The Post’s pop music critic, Chris Richards, describes the Jigga Man’s new disc as:
“…one of Jay-Z’s blandest offerings. Over 16 joylessly professional tracks, our hero laces up his sneakers for his bazillion-thousandth victory lap around the hip-hop universe. There’s no mood, no verve, no vision to this music. It’s the sound of champagne being sprayed around an empty locker room.”
He cites some of the worst offenders of the album as “Tom Ford” and “Nickels and Dimes” (songs may contain NSFW language):
“He name-drops convicted D.C. gangster Wayne “Silk” Perry on a song named after fashion designer Tom Ford.”
“The last wheel falls off during the album’s final cut, “Nickels and Dimes.” After coughing up a weak Lady Gaga pun — “Taking food out my little monster’s mouth/That’ll drive me gaga” — and rekindling a weird media beef with 86-year-old Harry Belafonte, he closes the album by insulting the listeners who made him a superstar: ‘Y’all not worthy/Sometimes I feel like y’all don’t deserve me.'”
So how did we get here? Did his most recent endeavors hint at the failure that is “Magna Carta” all along?

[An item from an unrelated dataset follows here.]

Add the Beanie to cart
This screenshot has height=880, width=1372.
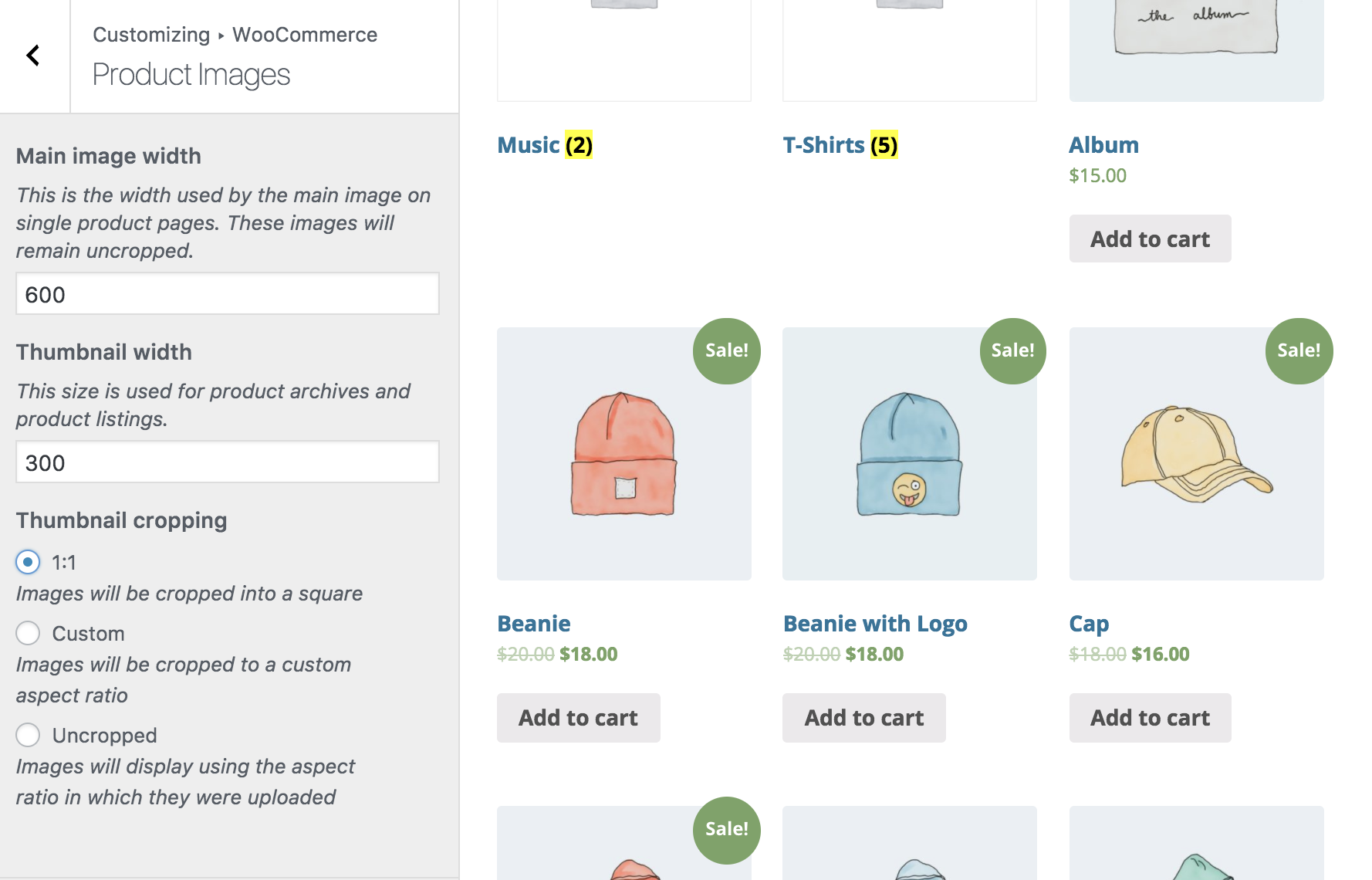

HOV as a mentor: 2011’s “Watch the Throne” concert, Jay-Z solidified his influence on the game and his status as mentor. Richards praised Jay-Z’s command of the stage, saying:
There is, of course, an even greater creative symmetry in this partnership…. Jay-Z played the workmanlike mentor, dressed in a black Yankees cap and cargo pants. West was the rambunctious pupil, sporting a black leather kilt, looking like the coolest man on Earth. And while Jay-Z’s easy rapport with the audience often made the concert feel like it was his alone, it would be foolish to ignore how big a role West has played in keeping this man relevant.
S.Carter as collaborator: “Watch The Throne” was a “galactically hyped collaboration” with Kanye West that proved Jay-Z has 99 problems but money, cars and jewels no longer make the list.
Those expecting a disastrous ego clash will have to wait for Congress to reconvene — or until Jay-Z and West hit the road together this fall. Here, the duo volley between the contemplative and the petulant, dreaming contorted American dreams in which your worth is defined by your Rolex, your tenacity, your Warhol collection, your desire, the cars in your garage and the chips on your shoulder. Over the course of 16 tracks, rebellion is consistently tempered with gluttony — the two dissonant spirits that make this country great.
Jay can’t repeat the past: Richards cited “The Blueprint 3” as the “…first full-scale disaster of his career.” (Throw your hands up if you forgot there even was a “Blueprint 3”?)
… a collection devoid of the mega-jams we expect from hip-hop’s undisputed alpha male. Instead, we suffer lyrics that suggest a new credo: Shrug that dirt off your shoulder.
The rap game? He’s over it. Hip-hop’s next generation? Yawn. The haters? Pffft. They say it’s lonely at the top, but for Jay-Z, it’s just incredibly boring. After 13 years of thrilling auto-hagiography, the man sounds fed up not only with hip-hop but with himself.
But not everyone was unimpressed with “Magna Carta.” Ellen Grossman — remember her? — the woman who sat next to Jay-Z on the R train? She praises the the album for making her want to use her limited dance skills to bop along. But she also admits she can’t hear the lyrics, so…
“Because of my hearing problems, I had a little trouble understanding the words, but I got it. I got the beat and I got the energy… Because I wasn’t hearing the words exactly, I think that he was talking about possessions and objects. I got that kind of stuff. And it was wonderful.”